Text to read:
**********

I'm actually going to stand by him being a casual bullet-timer, rarely if ever getting hit in the entirety of the game by canon standards. Of course, it would become even easier if he is a casual bullet timer and a bullet tanker at the same time, but meh.


----------



## Blue (Jun 15, 2008)

BAD BD said:


> The games are the canon. Ryu tanks bullets or is a bullet timer. And is the best unarmed martial artist in the world. With a weapon he is stronger.



Of course they're canon; there is no other aspect. But the Starcraft game is Starcraft canon and you don't see marines tanking Battlecruiser lasers in the cutscenes, do you?

Gameplay makes certain assumptions about the level of the player. That is to say; we're shit compared to how Hayabusa could control himself. Therefore to avoid making us flip out over the one-hit kills, Hayabusa can tank more damage than you'd otherwise expect.

I'm playing NG 2 right now. There's a cutscene where Hayabusa cuts a werewolf clean in half with one blow. Can you do that in-game? No fucking way. You have to hack and slash quite a bit.

**********

Word and element location rows
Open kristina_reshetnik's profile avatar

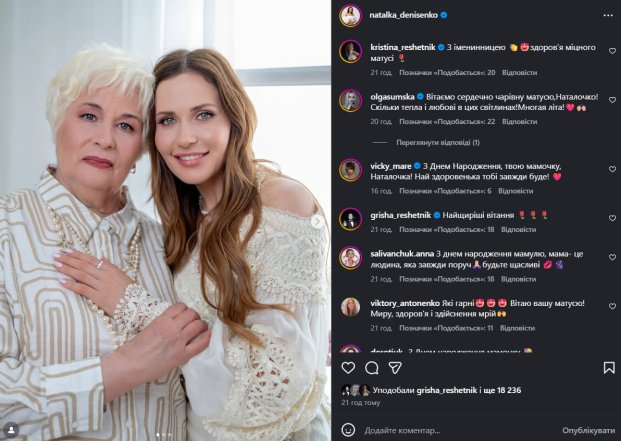point(350,51)
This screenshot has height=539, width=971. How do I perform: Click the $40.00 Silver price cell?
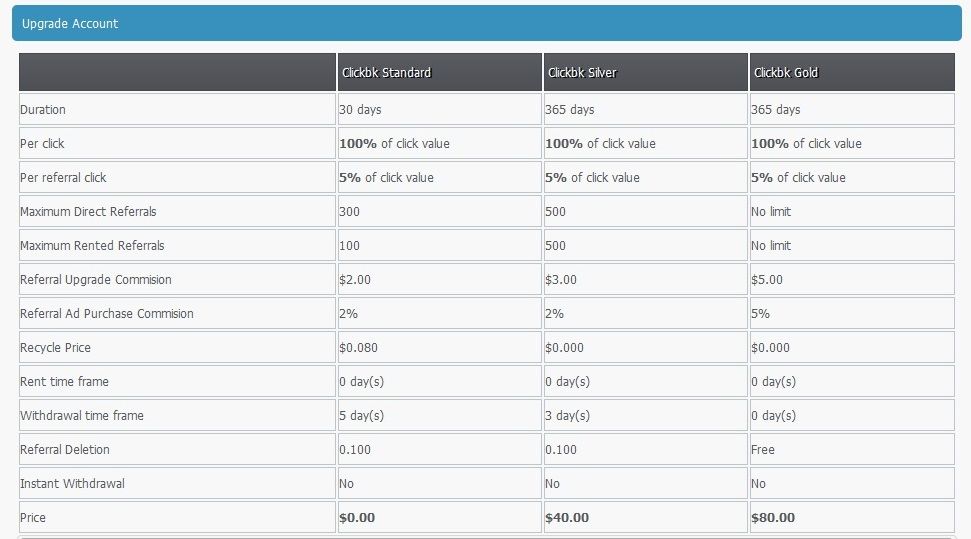point(645,517)
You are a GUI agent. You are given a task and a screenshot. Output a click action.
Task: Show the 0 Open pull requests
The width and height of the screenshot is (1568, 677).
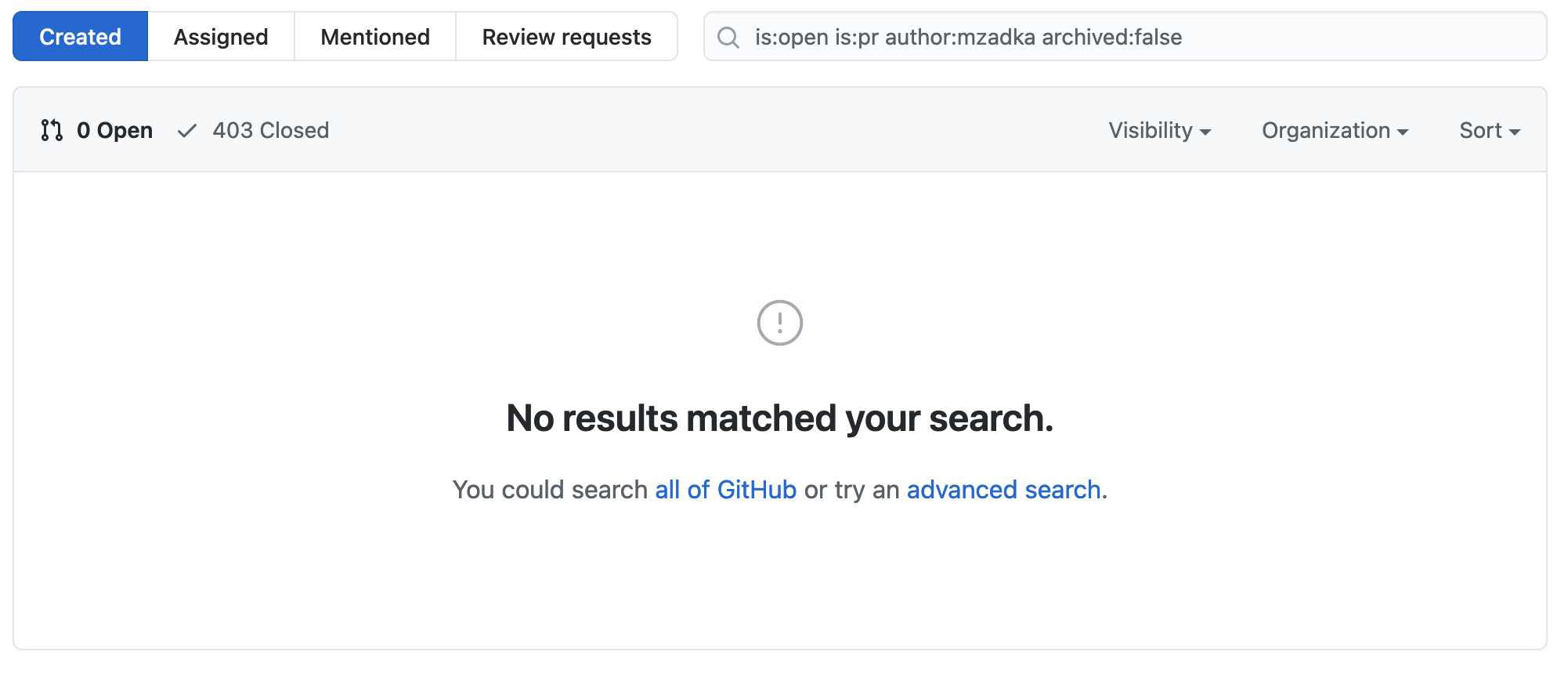coord(114,130)
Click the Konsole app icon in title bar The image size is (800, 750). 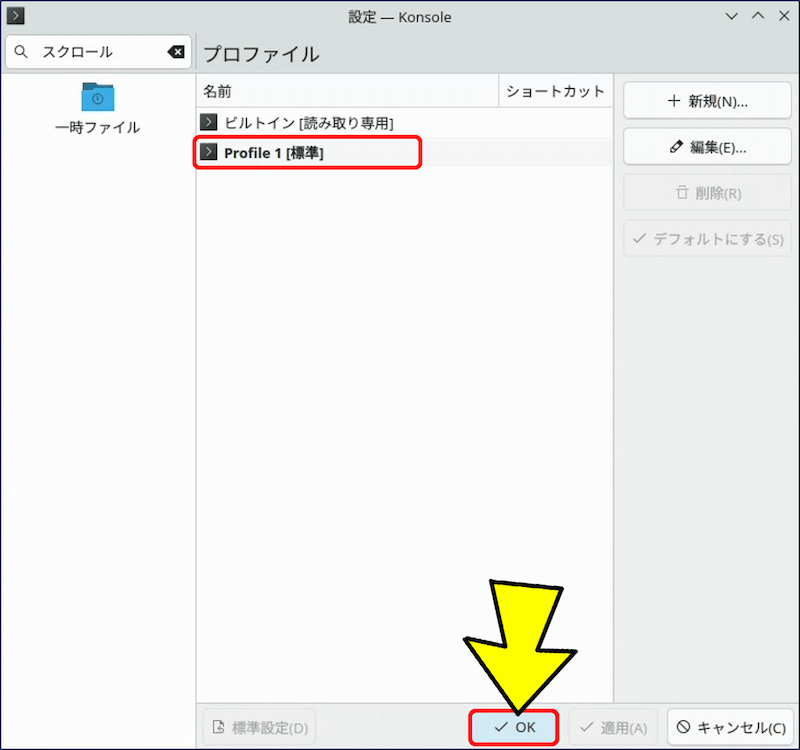coord(16,16)
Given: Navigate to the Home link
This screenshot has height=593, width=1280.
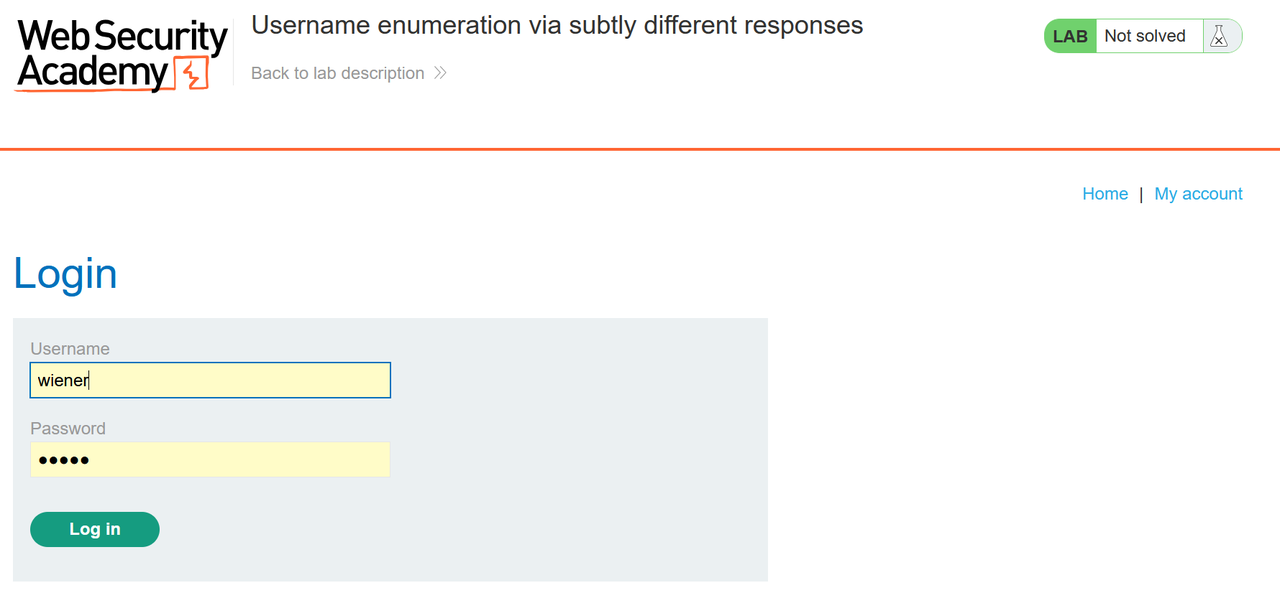Looking at the screenshot, I should [x=1105, y=193].
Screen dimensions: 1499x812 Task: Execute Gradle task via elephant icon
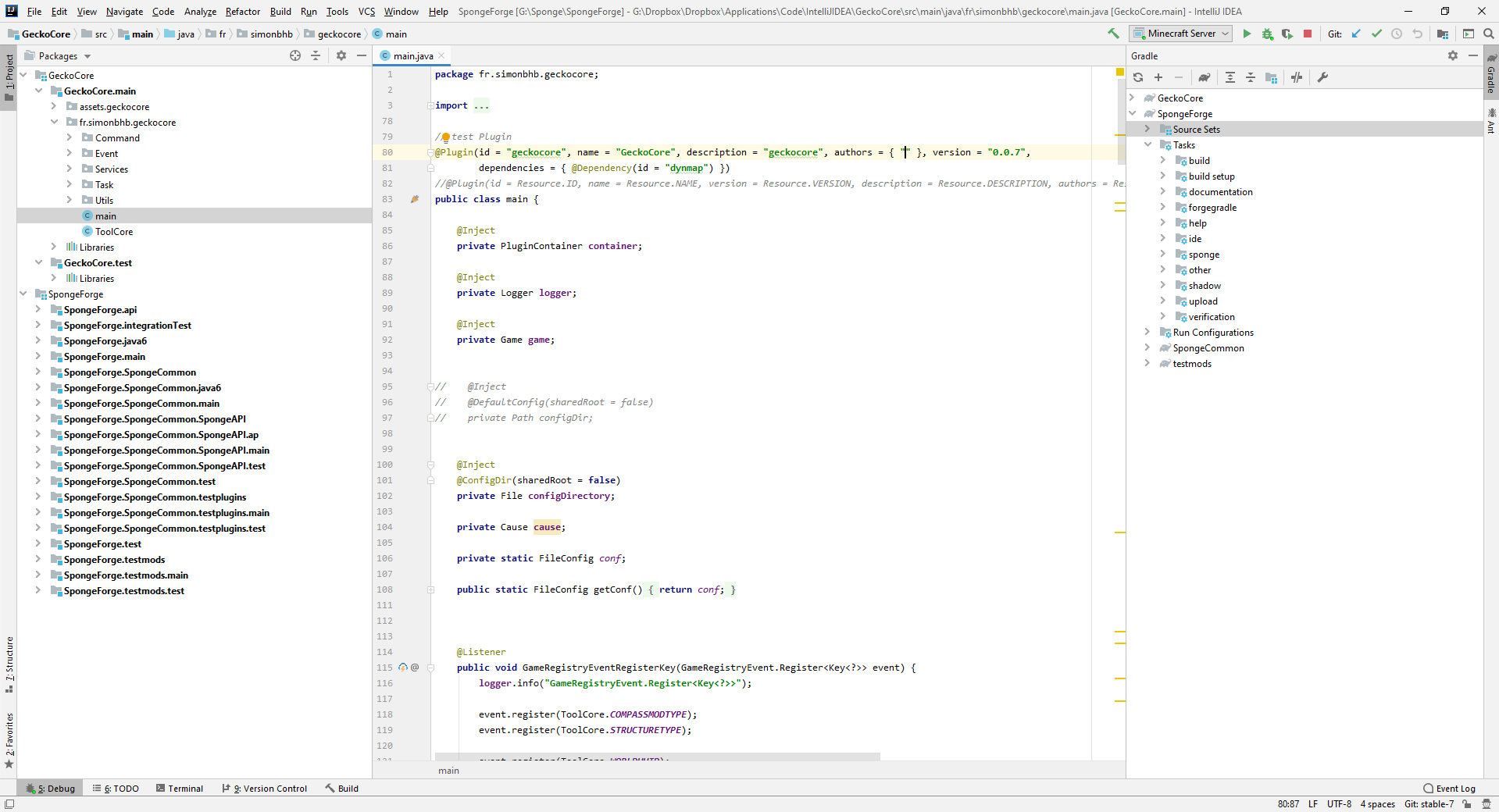pos(1205,77)
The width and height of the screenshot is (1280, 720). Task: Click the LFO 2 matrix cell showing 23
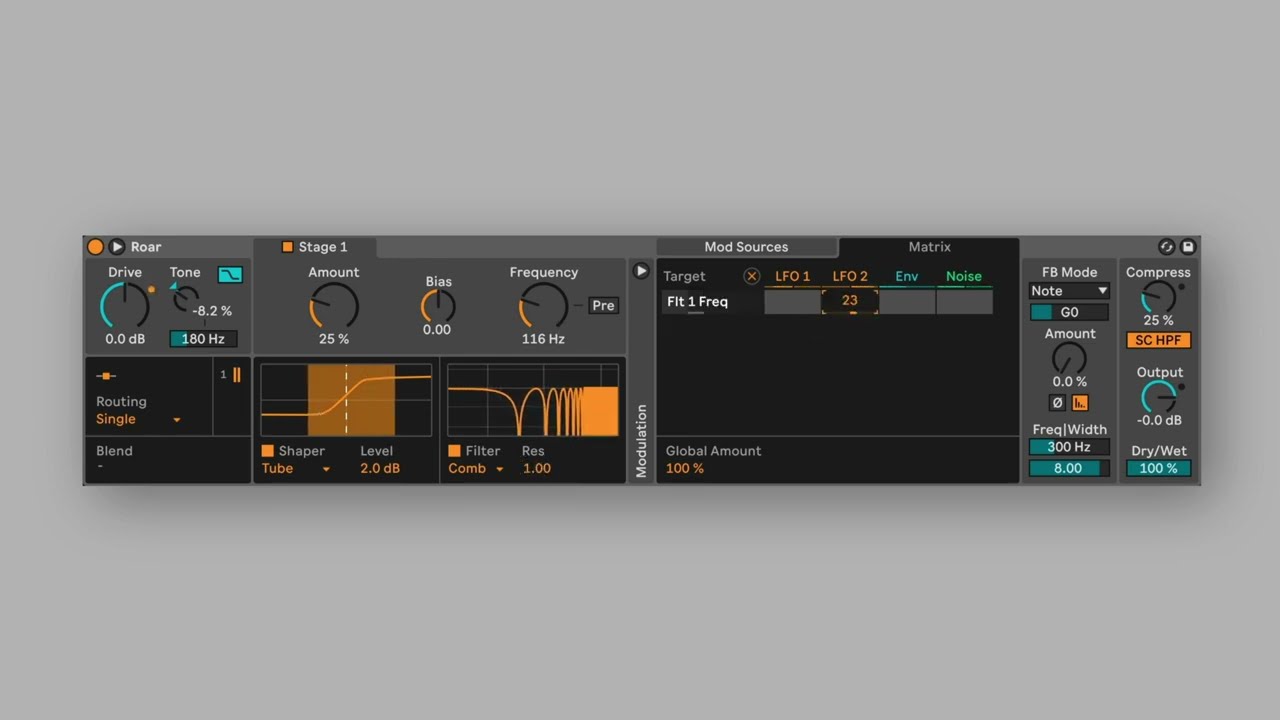[849, 301]
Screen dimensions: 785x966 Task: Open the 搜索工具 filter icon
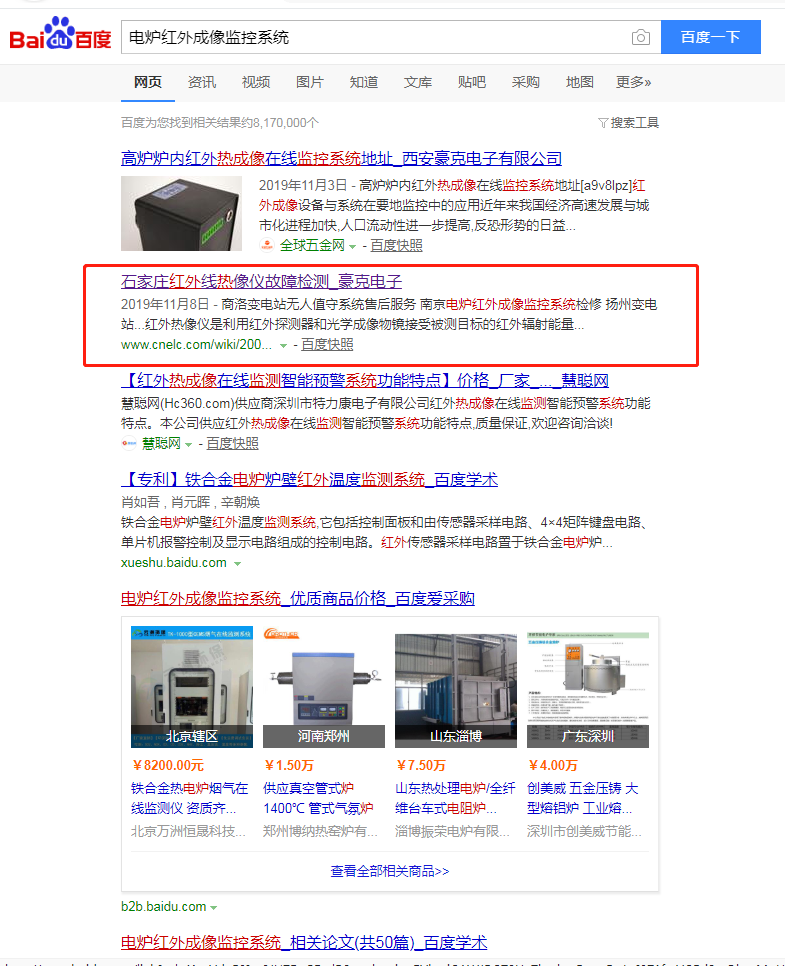click(x=603, y=123)
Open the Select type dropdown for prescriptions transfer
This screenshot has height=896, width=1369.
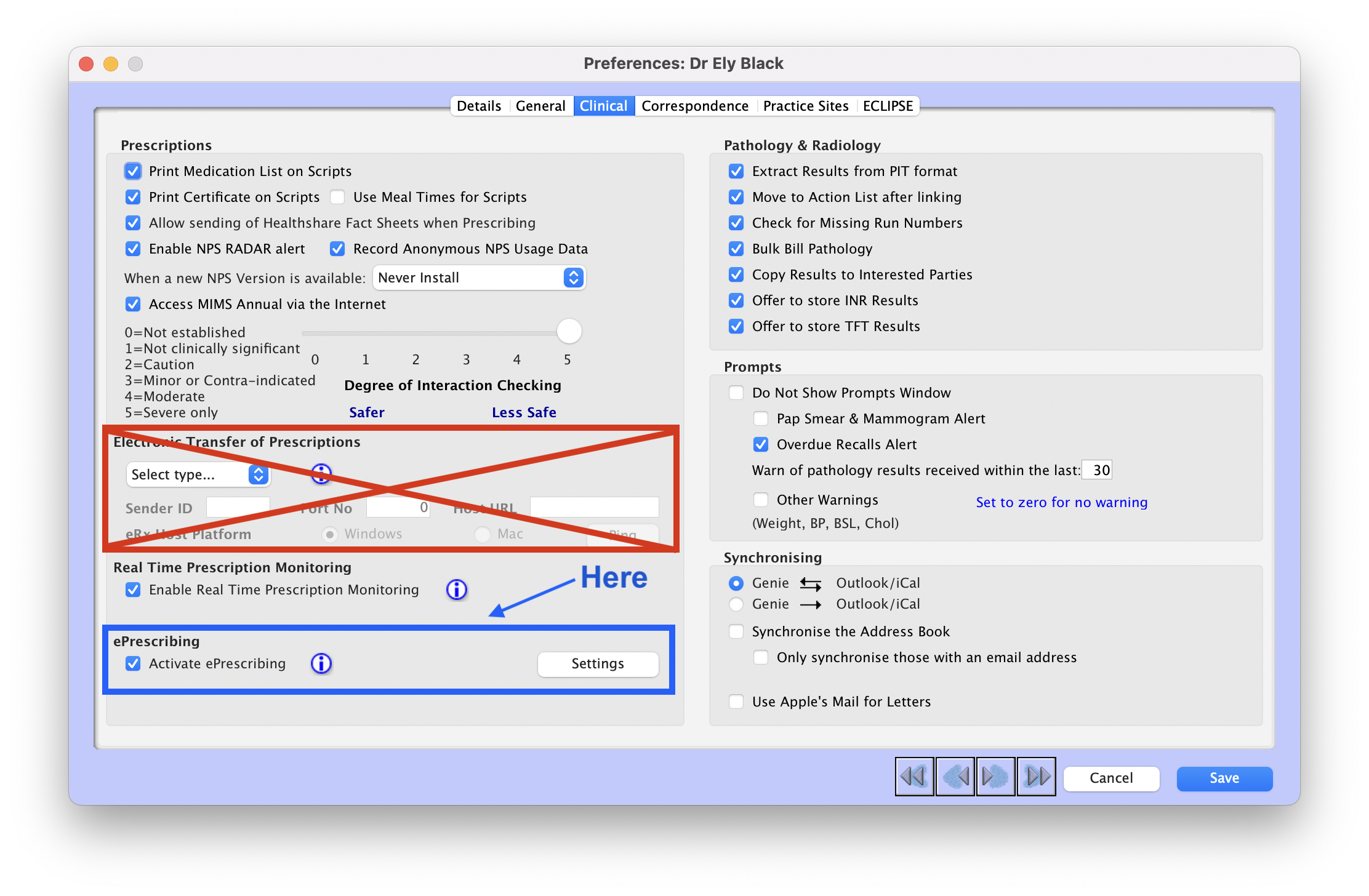(198, 474)
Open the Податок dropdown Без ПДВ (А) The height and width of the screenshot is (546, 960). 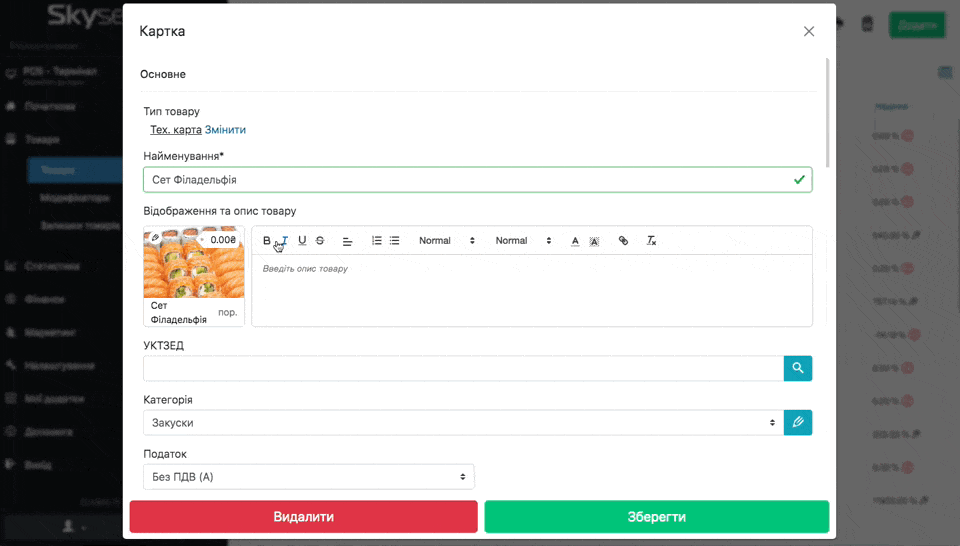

**********

What is being asked: Revise the Ryu Hayabusa thread by giving everything from "I'm actually going" down to "he is stronger." again, with "canon" changed to "official lore" throughout.

Solution:
I'm actually going to stand by him being a casual bullet-timer, rarely if ever getting hit in the entirety of the game by official lore standards. Of course, it would become even easier if he is a casual bullet timer and a bullet tanker at the same time, but meh.


----------



## Blue (Jun 15, 2008)

BAD BD said:


> The games are the official lore. Ryu tanks bullets or is a bullet timer. And is the best unarmed martial artist in the world. With a weapon he is stronger.